[ Warner Classics / CD ]
Release Date: Wednesday 15 November 2017
This item is only available to us via Special Import.
Vilde Frang's Encores is more than a captivating programme of short pieces for violin and piano, it is also a homage to the players of the Golden Age of the Violin, such as Fritz Kreisler, Leopold Auer and Joseph Szigeti. The recital includes music originally conceived not just for the violin, but also for piano, orchestra or voice, and proves once again, as BBC Music Magazine wrote, that "Frang has the knack of breathing life into every note, whether by variations in phrasing, attack, tone or dynamic."
Vilde Frang has conceived the album as something of a homage to her illustrious predecessors. Born in 1986, she is clearly very much a violinist of today, and - as a Norwegian trained in Germany - she did not grow up in the Central and Eastern-European tradition of Heifetz, Kreisler, Auer and Szigeti. That being said, she brings her own, distinctively captivating magic to her instrument. As Gramophone wrote of her performance of the Korngold concerto, a work that has its roots in the composer's glorious late-Romantic scores for Hollywood: "Frang has a winning way with the rubato that makes the melodies yearn and smile, but there's a fragile thread of silver woven through her passagework that bounces off the glinting accompaniment of the Frankfurt RSO as an opalescent gown catches the light in a mirrored ballroom. Fresh thought illuminates each phrase and she has the technique to bring off every idea, from the wild caprice of the first movement's dash to the double-bar, to a coquettish (or demure?) restraint in the finale's big tune."

» GIVEN EXERCISE 1:
Answer these questions about the text on the Vilde Frang album:
(a) What is the listed release date?
(b) In what year was Vilde Frang born?
(c) Which orchestra's accompaniment does the Gramophone quotation mention?

» PROVIDED ENTRIES:
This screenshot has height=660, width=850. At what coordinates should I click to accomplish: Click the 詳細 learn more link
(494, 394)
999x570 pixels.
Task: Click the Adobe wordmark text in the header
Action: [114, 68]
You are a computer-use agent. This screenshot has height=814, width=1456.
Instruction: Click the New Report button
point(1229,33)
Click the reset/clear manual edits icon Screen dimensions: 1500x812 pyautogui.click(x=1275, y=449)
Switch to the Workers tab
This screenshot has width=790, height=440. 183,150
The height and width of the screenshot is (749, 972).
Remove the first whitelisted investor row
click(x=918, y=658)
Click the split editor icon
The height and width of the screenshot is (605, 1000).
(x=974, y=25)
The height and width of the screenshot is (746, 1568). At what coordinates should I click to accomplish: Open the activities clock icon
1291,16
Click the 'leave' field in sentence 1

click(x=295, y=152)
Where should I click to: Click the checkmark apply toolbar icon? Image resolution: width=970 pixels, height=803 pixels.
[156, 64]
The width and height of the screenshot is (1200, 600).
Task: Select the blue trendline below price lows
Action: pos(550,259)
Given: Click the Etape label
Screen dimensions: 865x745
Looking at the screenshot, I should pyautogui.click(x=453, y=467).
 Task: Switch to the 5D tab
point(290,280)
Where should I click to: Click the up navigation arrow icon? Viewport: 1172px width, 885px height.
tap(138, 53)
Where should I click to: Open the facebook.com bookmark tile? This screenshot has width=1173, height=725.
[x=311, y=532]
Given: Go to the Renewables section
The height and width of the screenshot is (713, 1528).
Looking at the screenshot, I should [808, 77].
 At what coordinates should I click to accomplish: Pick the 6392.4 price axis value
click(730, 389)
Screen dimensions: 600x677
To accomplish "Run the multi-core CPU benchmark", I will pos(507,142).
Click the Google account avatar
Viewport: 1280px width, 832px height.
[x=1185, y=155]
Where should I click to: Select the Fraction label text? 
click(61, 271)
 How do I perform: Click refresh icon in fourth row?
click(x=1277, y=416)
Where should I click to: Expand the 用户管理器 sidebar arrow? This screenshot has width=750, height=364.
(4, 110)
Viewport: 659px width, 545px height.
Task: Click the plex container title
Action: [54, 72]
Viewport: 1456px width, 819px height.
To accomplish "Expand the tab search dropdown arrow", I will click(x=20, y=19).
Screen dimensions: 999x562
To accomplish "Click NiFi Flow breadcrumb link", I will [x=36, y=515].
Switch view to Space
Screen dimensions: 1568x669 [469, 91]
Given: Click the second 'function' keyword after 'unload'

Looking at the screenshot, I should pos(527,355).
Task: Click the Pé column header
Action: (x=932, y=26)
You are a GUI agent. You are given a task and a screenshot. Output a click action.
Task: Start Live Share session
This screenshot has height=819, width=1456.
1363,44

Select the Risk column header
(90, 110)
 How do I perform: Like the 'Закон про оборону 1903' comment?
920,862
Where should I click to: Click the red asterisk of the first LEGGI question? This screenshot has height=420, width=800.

» GIVEN EXERCISE 2: Rewrite the records from the line containing "Given: Go to the Renewables section" through the line containing "will click(x=20, y=19).", renaming "multi-core" to "single-core" and leaving everything else unchanged.

» WRITTEN RESPONSE 1:
(a) Wednesday 15 November 2017
(b) 1986
(c) The Frankfurt RSO

» WRITTEN RESPONSE 2:
Given: Go to the Renewables section
The height and width of the screenshot is (713, 1528).
Looking at the screenshot, I should [808, 77].
 At what coordinates should I click to accomplish: Pick the 6392.4 price axis value
click(730, 389)
Screen dimensions: 600x677
To accomplish "Run the single-core CPU benchmark", I will pos(507,142).
Click the Google account avatar
Viewport: 1280px width, 832px height.
[x=1185, y=155]
Where should I click to: Select the Fraction label text? 
click(61, 271)
 How do I perform: Click refresh icon in fourth row?
click(x=1277, y=416)
Where should I click to: Expand the 用户管理器 sidebar arrow? This screenshot has width=750, height=364.
(4, 110)
Viewport: 659px width, 545px height.
Task: Click the plex container title
Action: [54, 72]
Viewport: 1456px width, 819px height.
To accomplish "Expand the tab search dropdown arrow", I will click(x=20, y=19).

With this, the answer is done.